» Verilen Metin:
Geçenlerde çok büyük bir şehrimizin geçmişinden hâlâ izlerin kaldığı bir bölgesinde dolaşırken, gözüme çarpan uzun bir duvar ve üstünden taşan sık ağaçlar beni düşündürdü. Daha önce de yaşadığım bir duyguyla burada tekrar karşılaşırken, nedense bu sefer ona bir anlam verme gayretine giriştim. Karşımda duran, önünde yer yer inşaat döküntüleriyle kirletilmiş boş ve bakımsız arsa bulunan, insan boyuna yakın bir duvarla çevrelenmiş bol ağaçlı eski bir mezarlık manzarasıydı. Öyleyse burada beni alâkadar eden hâdise ne olabilirdi? Acaba pamuk parçaları gibi bulutların serpiştirildiği açık mavi gökyüzünün güzelliği mi? Belki, ama ilgimi cezbeden şeyin bundan fazlası olduğunu da fark ediyordum.
Kısa bir mütalaadan sonra, cevabın sıklıkla hayıflanmama neden olan eski ve yeni şehirler arasındaki en önemli farklardan birinde bulunduğunu anladım. Belki çok küçük kaleler hariç eski şehirlerde dar sokaklardan müteşekkil örüntülere mukabil dâima büyüklü küçüklü boşluklar da bulunuyordu. Lâkin eskisi gibi orantılı ve anlamlı olmasa da boşluklar bugün de şehirlerde mevcut bulunuyor olduğundan hissettiğim farkı anlamam için daha derine inmeye çalışmalıydım. Böylece boşluk dediğimiz şeyin ne olduğuyla düşüncelerimin akışına yol verdim. Tabiî, bu mecâzî bir ifadeydi, boşluk yani. Bundan kasıt üzerinde bina olmayan yerdi. Hemen ardından belleğimde böyle boşluklar içeren şehir parçalarına ilişkin görüntüler aradım ve bulduklarımı kısa bir mukayeseye tâbi tuttum. Farkettim ki bu görüntülerin ancak bir kısmı yâdımda hoş bir iz bırakmıştı. Bunların da ortak özelliği dünyânın tabiî görüntülerine benzeyen manzaralar gibi olmalarıydı: çocukluk resimlerinden itibaren idealize ettiğimiz ön plânda engin çayırlar, ortalarda mor dağlar ve en arkada mavi gökyüzünden oluşan bir çerçeve gibi. Demek ki işin püf noktası, yani bizde hoşluk bırakan yanı, bakılan şeyin önündeki boşluğun yarattığı mesafe vasıtasıyla görsel çerçevemizin içine uygun bir şekilde sığabilmesi olabilirdi.
İşte o an bir keşifte bulunduğum hissine kapıldım. Dünyânın bir görüntüsünü çerçeveleyip manzaraya dönüştürebilecek şekilde küçültebilmemizi sağlayan mesâfe, insan “yazılım”ının bizi dünyâyı sevmeye sevk edici özelliğinin aradığı bir şeydi. Koskocaman dünyânın görüntülerinin küçülerek gözlerimizden içeri girebilmesi, farkında olmasak da nesnelerin gerçek hacimlerinin korkunçluğunu gideriyor ve görüntüleri farazî de olsa hükmedebileceğimiz görüngülere (fenomenlere) dönüştürüyordu. “Perspektif” denen görüntülerin küçülme hadisesinde bir hikmet olduğu âşikârdı.

» Ham Veri:

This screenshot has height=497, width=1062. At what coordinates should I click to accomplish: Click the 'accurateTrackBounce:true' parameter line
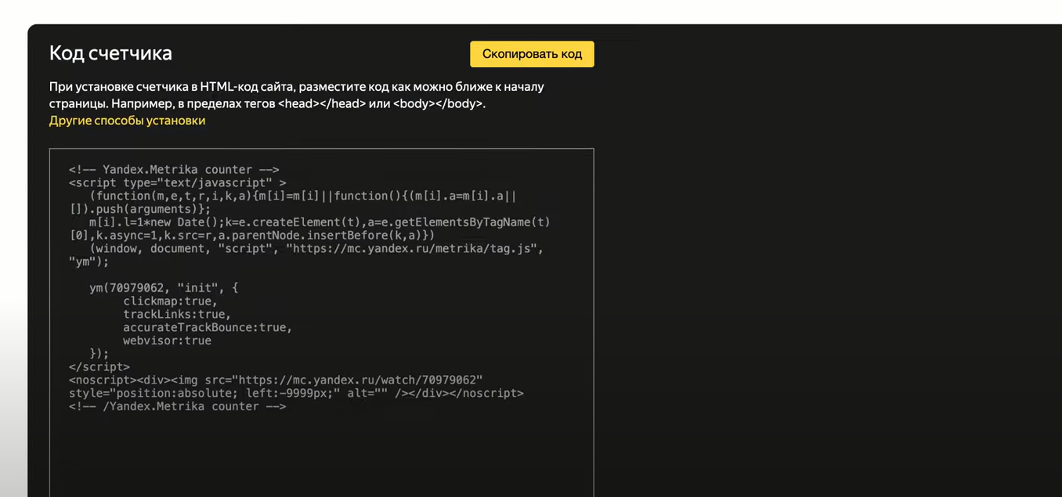pos(208,328)
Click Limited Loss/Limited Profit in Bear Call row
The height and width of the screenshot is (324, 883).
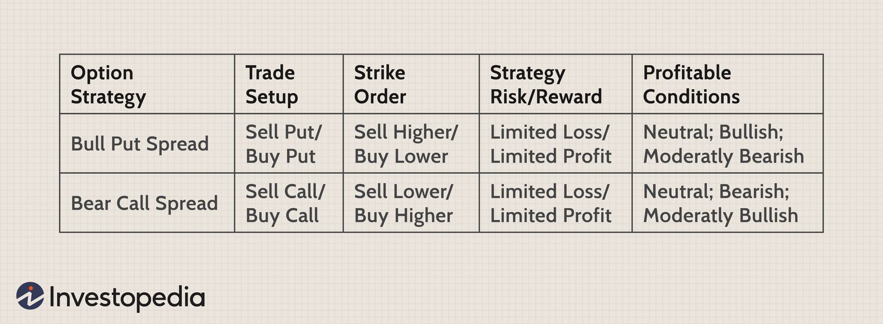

» Alıştırmanın Kapsamı:
Şehirlerdeki boşluklar üzerine olan metnin "Geçenlerde çok büyük" sözlerini içeren yerle başlayıp "da fark ediyordum." ile biten kısmını yeniden yazın ve bu kısımda "mezarlık" yerine "kabristan" koyun.

» Alıştırma Sonucu:
Geçenlerde çok büyük bir şehrimizin geçmişinden hâlâ izlerin kaldığı bir bölgesinde dolaşırken, gözüme çarpan uzun bir duvar ve üstünden taşan sık ağaçlar beni düşündürdü. Daha önce de yaşadığım bir duyguyla burada tekrar karşılaşırken, nedense bu sefer ona bir anlam verme gayretine giriştim. Karşımda duran, önünde yer yer inşaat döküntüleriyle kirletilmiş boş ve bakımsız arsa bulunan, insan boyuna yakın bir duvarla çevrelenmiş bol ağaçlı eski bir kabristan manzarasıydı. Öyleyse burada beni alâkadar eden hâdise ne olabilirdi? Acaba pamuk parçaları gibi bulutların serpiştirildiği açık mavi gökyüzünün güzelliği mi? Belki, ama ilgimi cezbeden şeyin bundan fazlası olduğunu da fark ediyordum.